The good, the bad and the plain ugly

A prolific ransomware gang vows to dial back its campaigns and spare healthcare organizations altogether during the COVID-19 crisi. It’s no cause for celebration

by Tony Ascombe

 When ransomware attacks a healthcare establishment, it can have a devastating effect. This was witnessed in 2017, when WannaCryptor.D (aka WannaCry) hit multiple sites across the United Kingdom’s National Health Service, limiting their ability to provide services and causing nearly 20,000 appointments to be cancelled.

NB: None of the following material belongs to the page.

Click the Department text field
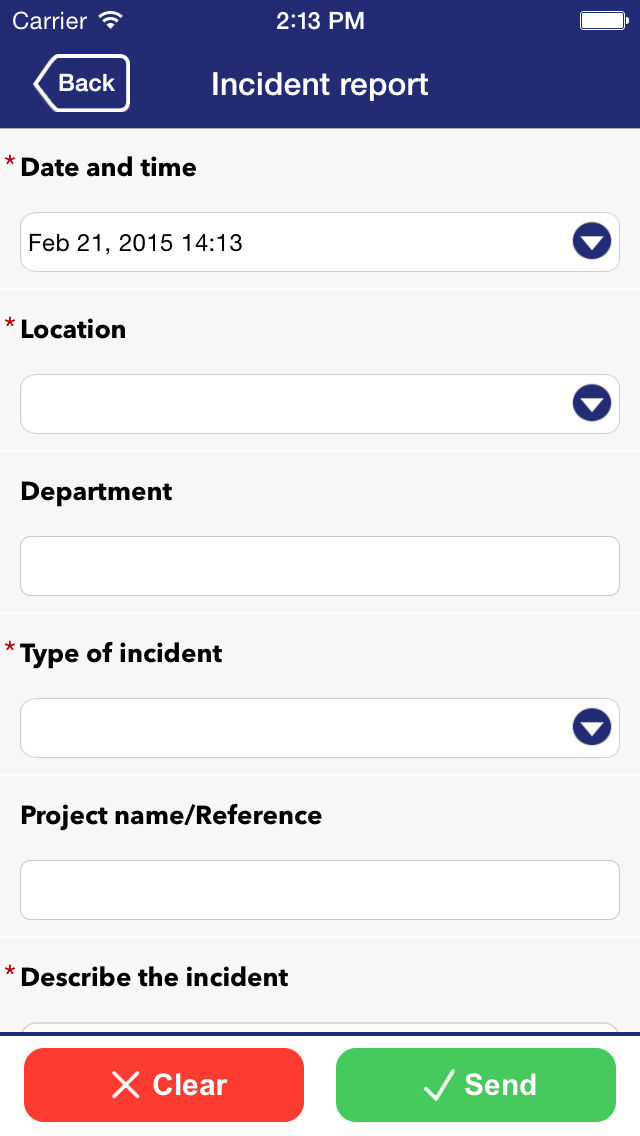The height and width of the screenshot is (1136, 640). point(320,566)
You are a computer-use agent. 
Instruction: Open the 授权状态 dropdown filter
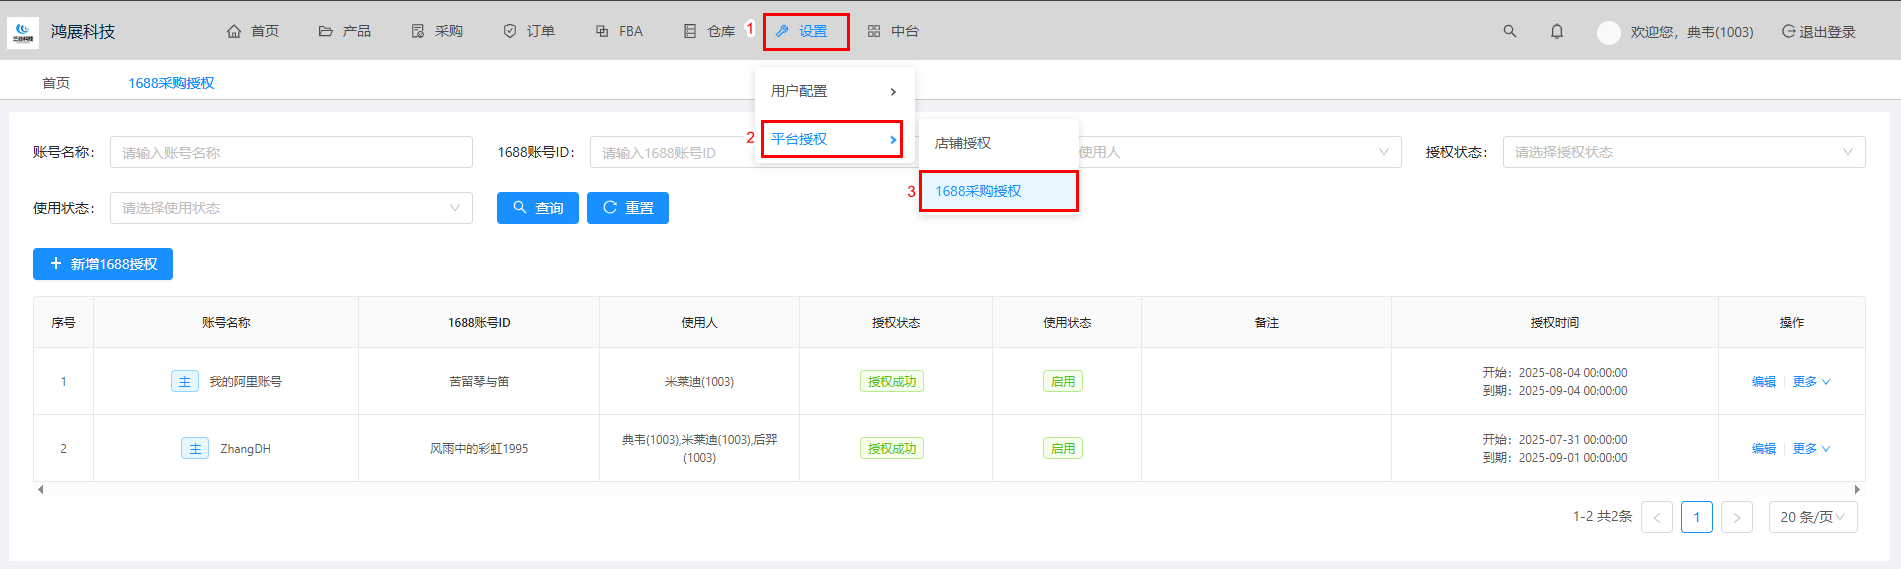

The COVID-19 pandemic is stretching the resources of health services to their maximum, across the globe. This includes not only the courageous frontline healthcare professionals but all the support teams that create the environment for them to work in, such as IT security teams. Those teams may be pleased, and amazed, to hear that one of their adversaries – the team behind Maze ransomware – has decided to stop activities that target medical organizations, at least until the current situation is stabilized.

A “press release” dated March 18 states that the Maze team is also willing to offer exclusive discounts to their partners due to economic conditions. I think their use of the word “partner” actually refers to victims, which is like arsonists calling the owners of the building they torched their “partners”.

The group has been responsible for a number of recent attacks including against both the City of Pensacola and manufacturing company Southwire. In both instances the victims refused to pay and the Maze operators released data that had been stolen.

Maze Team is also attributed with publishing medical data from a number of healthcare organizations that refused to pay, the largest organization being New Jersey’s Medical Diagnostics Laboratories (MD Lab). About 9.5 GB of MD Lab’s data was published by the Maze operators in an attempt to force negotiations for payment.

According to an article on CyberScoop, the FBI issued a flash alert in December 2019 about the dangers of Maze ransomware. The alert details how the threat actors behind Maze use several different methods to breach a network, including fake cryptocurrency sites and malspam campaigns to impersonate government agencies and security vendors.

These are cybercriminals with a history of disruption and destruction; isn’t it thoughtful of them, though, in this time of crisis to stop attacking medical organizations? I must invite them over for tea to say thank you.

Apologies; that is my British sarcasm getting the better of me!

Any attack on a healthcare institution at any time has the potential to be responsible for a degradation in patient care, the consequences of which could be fatal. Offering discounts and the willingness to stop attacks in the current situation should not distract from the fact these are cybercriminals who have a reputation and history of attacking healthcare systems with complete disregard for patient care.

And they need to be caught and brought to justice!